## [Page text]

Package 'Rnest'

Title: Next Eigenvalue Sufficiency Test
Description: Determine the number of dimensions to retain in exploratory factor analysis. The main function, nest(), returns the solution and the plot(nest()) returns a plot.
Authors: P.-O. Caron [aut, cre, cph]
Maintainer: P.-O. Caron <[email protected]>
License: MIT + file LICENSE
Version: 1.0
Built: 2025-01-24 20:33:12 UTC
Source: https://github.com/quantmeth/rnest

Help Index


A list of seven correlation matrices.

Description

A list of seven correlation matrices.

Usage

achim

Format

A list of correlation matrices.

Source

https://github.com/quantmeth

References

Achim, A. (personal communication).


A correlation matrix composed of six factors.

Description

A correlation matrix composed of 18 items based on six factors. Four have more than three variables, three variables have crossloadings (items 6, 7 and 13), two are doublets factors (items 13-14, 15-16), and there is two unique variables (17 and 18). Loadings range between .40 and .80.

Usage

achim24

Format

A 18 by 18 correlation matrix.

## [Dataset extract]

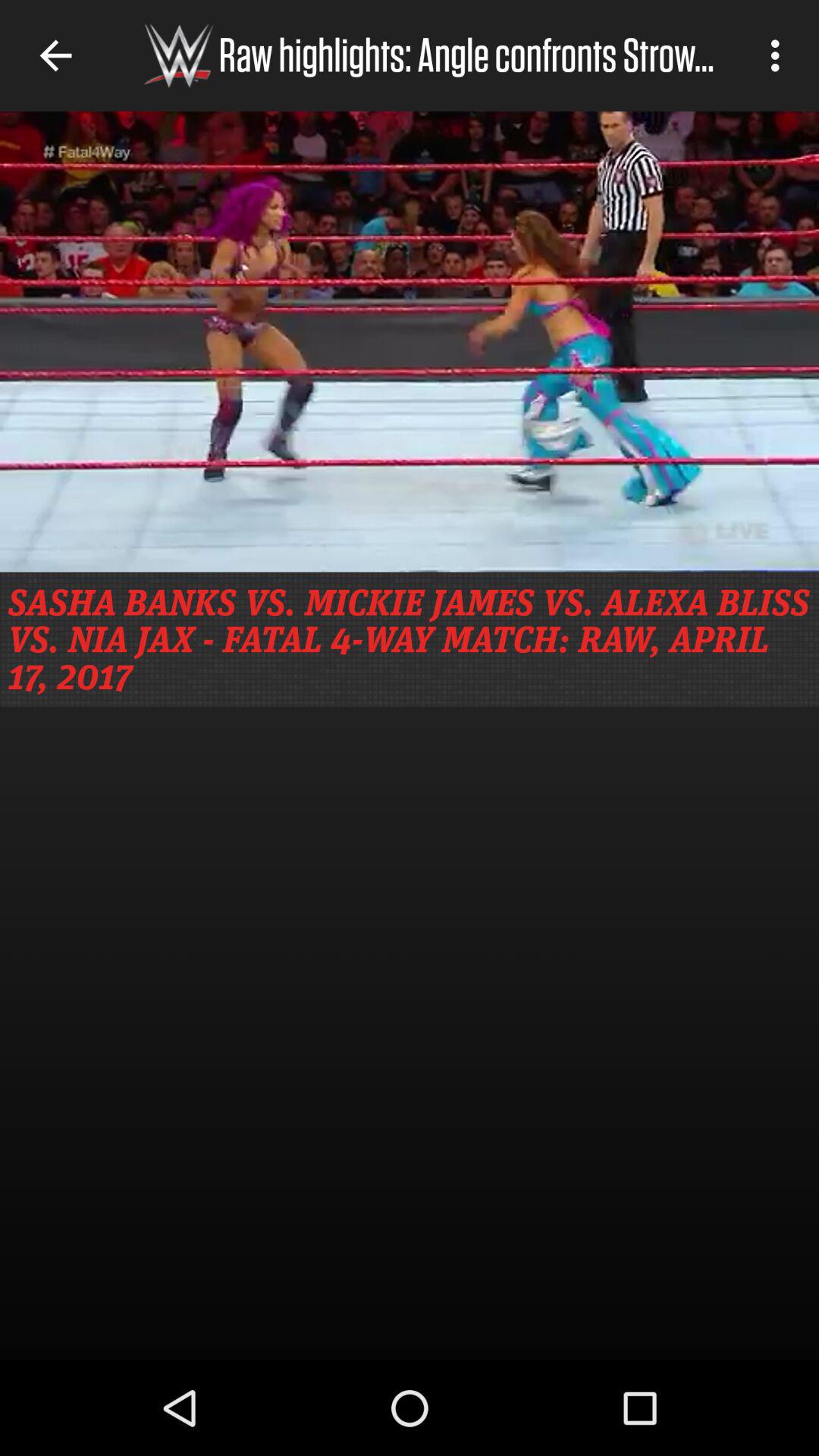
tap the icon at the center (409, 639)
Given the description of an element on the screen output the (x, y) to click on. 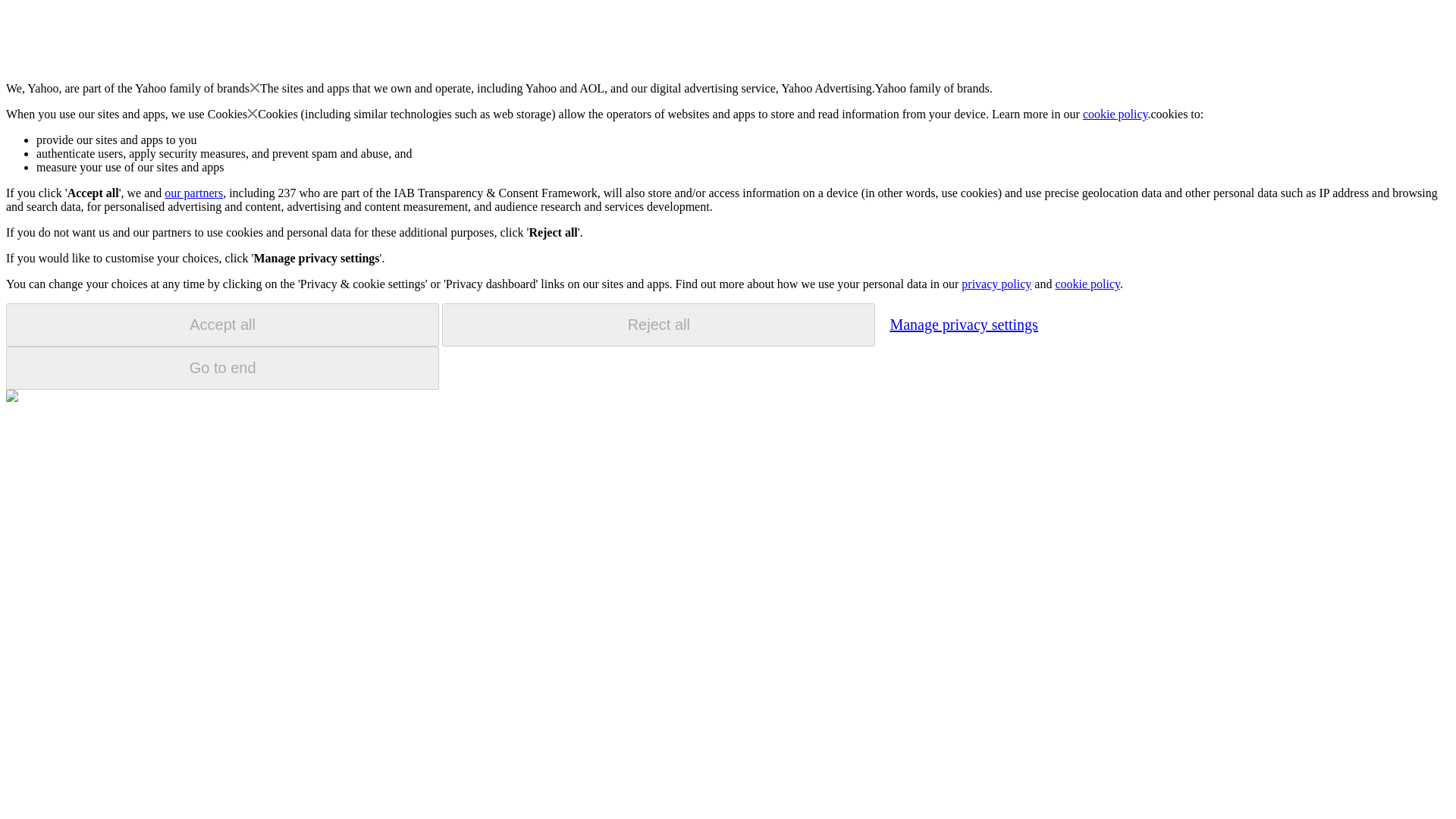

## [Your objective]
Write out the Rnest package documentation above in full, word for word, with nothing added or left out.

## [Response to this task]
Package 'Rnest'

Title: Next Eigenvalue Sufficiency Test
Description: Determine the number of dimensions to retain in exploratory factor analysis. The main function, nest(), returns the solution and the plot(nest()) returns a plot.
Authors: P.-O. Caron [aut, cre, cph]
Maintainer: P.-O. Caron <[email protected]>
License: MIT + file LICENSE
Version: 1.0
Built: 2025-01-24 20:33:12 UTC
Source: https://github.com/quantmeth/rnest

Help Index


A list of seven correlation matrices.

Description

A list of seven correlation matrices.

Usage

achim

Format

A list of correlation matrices.

Source

https://github.com/quantmeth

References

Achim, A. (personal communication).


A correlation matrix composed of six factors.

Description

A correlation matrix composed of 18 items based on six factors. Four have more than three variables, three variables have crossloadings (items 6, 7 and 13), two are doublets factors (items 13-14, 15-16), and there is two unique variables (17 and 18). Loadings range between .40 and .80.

Usage

achim24

Format

A 18 by 18 correlation matrix.